9. Drafting Tips: Indemnity Clauses

Let’s compare an unfair vs. fair approach to drafting an indemnity clause.

✕ Unfair (overbroad indemnity):

“The customer indemnifies the supplier against all losses, liabilities, costs and expenses suffered or incurred by the supplier under or in connection with this contract.”

✓ Fairer (targeted indemnity):

“The customer indemnifies the supplier for losses, liabilities, costs and expenses suffered or incurred by the supplier arising from the customer’s breach of this contract, except to the extent any such loss, liability, cost or expense is caused or contributed to by the supplier’s own acts or omissions.”

Why this is better:

  • It limits the indemnified losses, liabilities, costs and expenses to those arising from a breach of the contract by the customer, rather than generally in connection with the contract (which could cover losses, etc outside the customer’s control, as well as the ordinary business expenses incurred by the supplier in performing the contract).
  • There is an exclusion for losses, etc to the extent they are caused or contributed to by the supplier itself (e.g. where a loss is partly caused by the customer’s breach, and partly by an act or omission of the supplier).
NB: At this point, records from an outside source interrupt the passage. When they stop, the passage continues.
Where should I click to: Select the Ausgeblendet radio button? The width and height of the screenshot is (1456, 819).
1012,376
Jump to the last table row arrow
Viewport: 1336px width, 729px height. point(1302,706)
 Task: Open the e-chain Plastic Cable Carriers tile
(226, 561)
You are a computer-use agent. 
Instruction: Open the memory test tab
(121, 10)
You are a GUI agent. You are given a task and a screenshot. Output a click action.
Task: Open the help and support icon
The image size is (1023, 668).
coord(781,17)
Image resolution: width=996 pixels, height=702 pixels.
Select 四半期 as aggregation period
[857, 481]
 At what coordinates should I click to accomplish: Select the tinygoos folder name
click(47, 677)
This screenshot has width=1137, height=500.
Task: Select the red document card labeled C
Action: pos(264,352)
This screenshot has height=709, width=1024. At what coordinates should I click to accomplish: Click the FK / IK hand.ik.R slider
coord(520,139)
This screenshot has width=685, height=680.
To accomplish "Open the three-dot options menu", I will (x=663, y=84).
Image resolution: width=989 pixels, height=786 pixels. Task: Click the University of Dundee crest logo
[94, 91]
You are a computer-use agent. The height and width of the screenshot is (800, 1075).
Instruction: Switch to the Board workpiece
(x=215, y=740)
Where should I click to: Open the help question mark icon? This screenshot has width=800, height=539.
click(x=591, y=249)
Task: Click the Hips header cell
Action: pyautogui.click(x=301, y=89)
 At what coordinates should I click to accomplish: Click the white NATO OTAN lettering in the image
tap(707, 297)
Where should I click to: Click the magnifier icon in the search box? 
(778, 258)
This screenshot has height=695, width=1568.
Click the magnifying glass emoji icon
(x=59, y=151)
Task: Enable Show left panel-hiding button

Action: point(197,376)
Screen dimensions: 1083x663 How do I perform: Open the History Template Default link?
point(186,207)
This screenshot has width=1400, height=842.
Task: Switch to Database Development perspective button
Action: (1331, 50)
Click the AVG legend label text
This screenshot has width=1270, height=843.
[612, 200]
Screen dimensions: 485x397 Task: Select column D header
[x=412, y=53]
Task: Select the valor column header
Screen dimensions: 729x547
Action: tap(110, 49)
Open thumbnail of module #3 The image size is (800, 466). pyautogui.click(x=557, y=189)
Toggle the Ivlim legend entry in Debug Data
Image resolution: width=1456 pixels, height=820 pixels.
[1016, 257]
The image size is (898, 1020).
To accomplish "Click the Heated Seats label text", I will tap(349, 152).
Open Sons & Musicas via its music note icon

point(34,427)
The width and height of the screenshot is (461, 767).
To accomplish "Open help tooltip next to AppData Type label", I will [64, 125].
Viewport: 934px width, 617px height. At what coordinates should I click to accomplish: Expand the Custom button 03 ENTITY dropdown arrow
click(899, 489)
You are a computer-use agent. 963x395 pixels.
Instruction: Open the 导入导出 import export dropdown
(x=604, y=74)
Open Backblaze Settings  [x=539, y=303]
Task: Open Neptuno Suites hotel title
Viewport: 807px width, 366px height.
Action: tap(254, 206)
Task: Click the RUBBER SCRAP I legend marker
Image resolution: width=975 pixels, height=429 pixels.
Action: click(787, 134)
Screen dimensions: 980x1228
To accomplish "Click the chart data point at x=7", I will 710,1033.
10. What Should Businesses Do? Practical Steps Forward

When reviewing liability and indemnity clauses, businesses should:

  • Balance the risk – ensure indemnities apply only to losses within the indemnifying party’s control.
  • Limit exclusions and caps – avoid one-sided clauses that unreasonably or disproportionately shield only one party.
  • Be clear and specific – use plain language to set out what’s covered (and what isn’t).
  • Preserve statutory rights – don’t exclude liability for mandatory guarantees under the ACL.
  • Document your rationale – keep records of why a clause is necessary to protect legitimate interests.

11. Wrapping Up

Liability and indemnity clauses are critical risk-management tools, but under the UCT regime, they can’t be drafted as “catch-alls” that leave one party unfairly exposed.  Businesses should carefully review these clauses to ensure they are transparent, proportionate, and reasonably necessary.

That wraps up our three-part look at the “usual suspects” of unfair contract terms.  Stay tuned for future editions of the Sierra Series, where we’ll continue unpacking common pitfalls in contract drafting - and how to avoid them.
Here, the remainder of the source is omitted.